Chesley
Gosnell
FRANKFORT, Ky. (Legal Newsline) - Prominent plaintiffs lawyer Stanley Chesley, who is facing possible disbarment, has asked the Kentucky Supreme Court to consider delaying the process.
According to the Louisville Courier-Journal, Chesley's lawyers filed a motion Friday with the state's high court.
In it, his lawyers say his disbarment shouldn't be considered until they can find out why the Kentucky Bar Association's chief disciplinary lawyer, Linda Gosnell, was fired last month, the newspaper reported.
Chesley has maintained he was not co-counsel for the plaintiffs in a controversial class action lawsuit over the diet drug fen-phen. He also has said he was not aware that other attorneys were deceiving their clients. He contends he was simply brought in to negotiate the 2001 settlement.
The bar association's Board of Governors recommended his disbarment in June. The board also has recommended that the Cincinnati trial lawyer, known for winning billions of dollars for his clients in other mass torts, should return $7.5 million in fees he received in the settlement.
If Chesley is disbarred in Kentucky, it could mean disbarment in his home state of Ohio as well. The two states have a reciprocal agreement.
According to the Supreme Court's case information, the KBA filed a motion for permission to substitute deputy bar counsel Jane H. Herrick in place of Gosnell as counsel of record Nov. 30.
The Court granted the KBA's motion to substitute Monday.
Chesley's lawyers argue that Gosnell's firing has resulted in the "understandable inference" that she may have been fired for misconduct, the Courier-Journal reported.
The KBA refuses to say why Gosnell was terminated.
The Court already has disbarred four attorneys who worked on the settlement with American Home Products, the manufacturer of the fen-phen drug. The others included Lexington-area lawyers Shirley Cunningham, William Gallion and Melbourne Mills Jr.
The lawyers received roughly 50 percent of the $200 million settlement. Their 431 clients received the rest. Chesley, himself, collected a $20.5 million fee for negotiating the settlement.
The clients later sued the lawyers for allegedly breaching their duties by diverting most of the settlement money to themselves.
In 2009, Cunningham and Gallion were sentenced to 20 years in federal prison for their roles in stealing the settlement money. Mills was acquitted of all charges. All three have lost their law licenses.
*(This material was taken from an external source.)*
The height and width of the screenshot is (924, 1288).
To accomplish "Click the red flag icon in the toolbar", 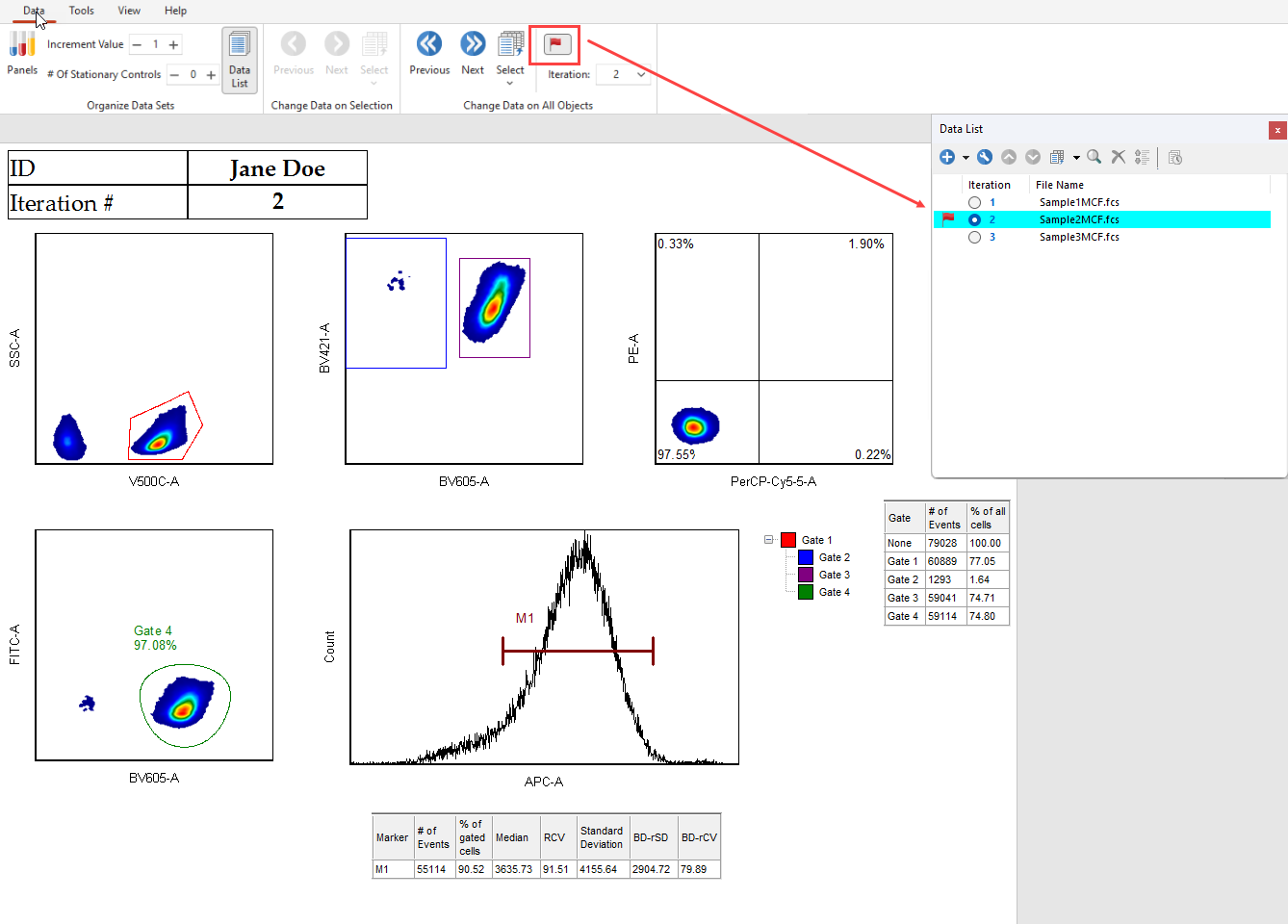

Most recently, the Court disbarred David Helmers, who was a relatively new associate at the law firm Gallion, Baker and Bray at the time of the settlement.
The Court, while it was sympathetic to that fact, determined Helmers committed "serious ethical violations."
In October, the Court also permanently disbarred Joseph F. Bamberger, a senior status special judge who approved the settlement, calling his ethical violations "highly egregious."
"Respondent's conduct shocks the Court's conscience," Chief Justice John D. Minton wrote.
It was revealed that Bamberger, who had resigned, was paid $5,000 a month as a director of a phony charitable entity, The Kentucky Fund for Healthy Living, which was funded by the settlement and allegedly directed by the lawyers.